Exercise brief
Copy each of the items below word for word, leaving out the pictures.

Records for the exercise
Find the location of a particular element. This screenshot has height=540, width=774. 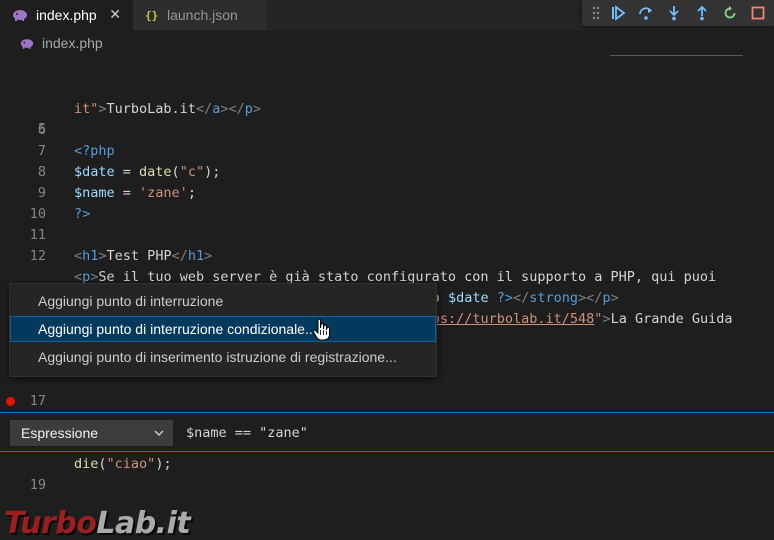

turbolab-watermark: TurboLab.it is located at coordinates (98, 523).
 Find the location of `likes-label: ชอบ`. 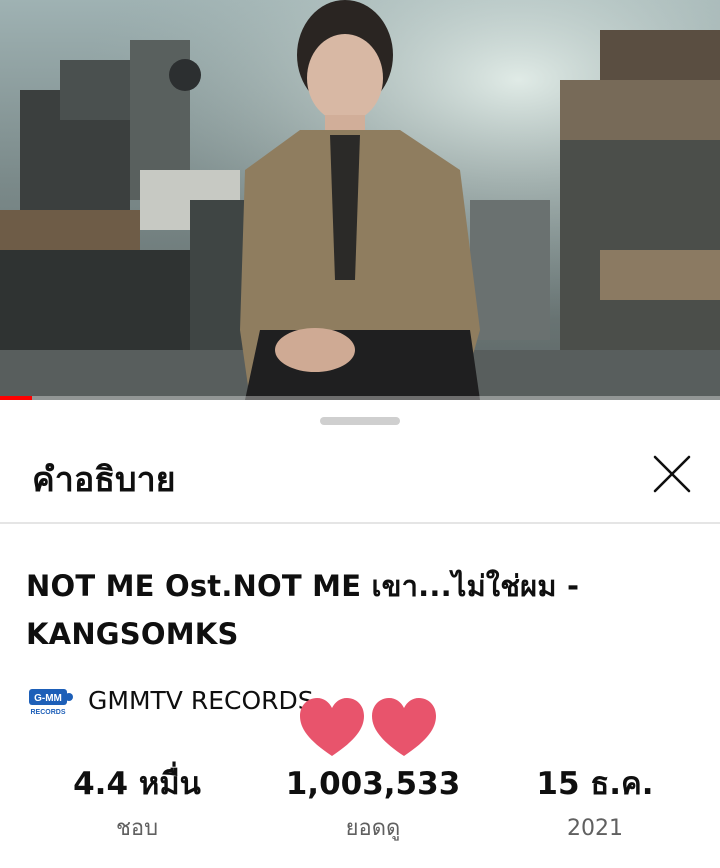

likes-label: ชอบ is located at coordinates (137, 828).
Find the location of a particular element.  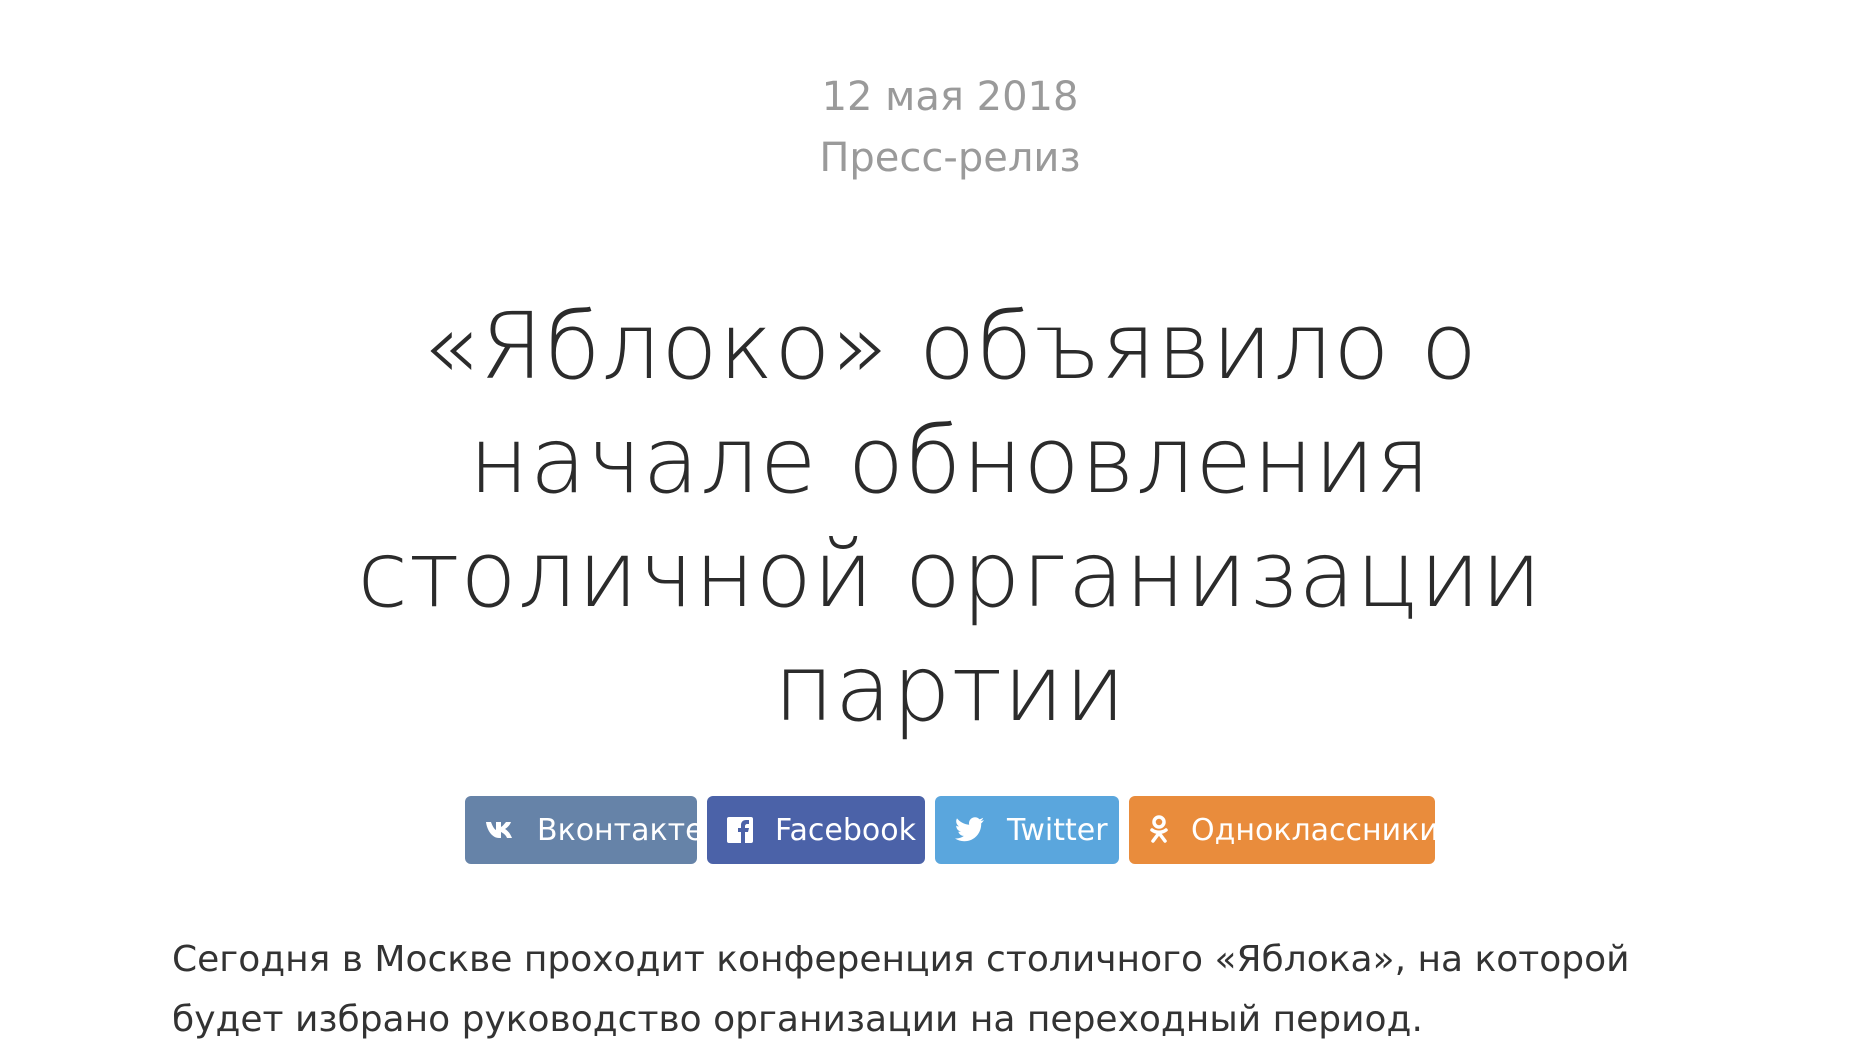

Completed exercise
Find the location of a particular element. This screenshot has height=540, width=774. 

turbolab-watermark: TurboLab.it is located at coordinates (98, 523).
 Find the location of `likes-label: ชอบ`. 

likes-label: ชอบ is located at coordinates (137, 828).
Find the location of a particular element.  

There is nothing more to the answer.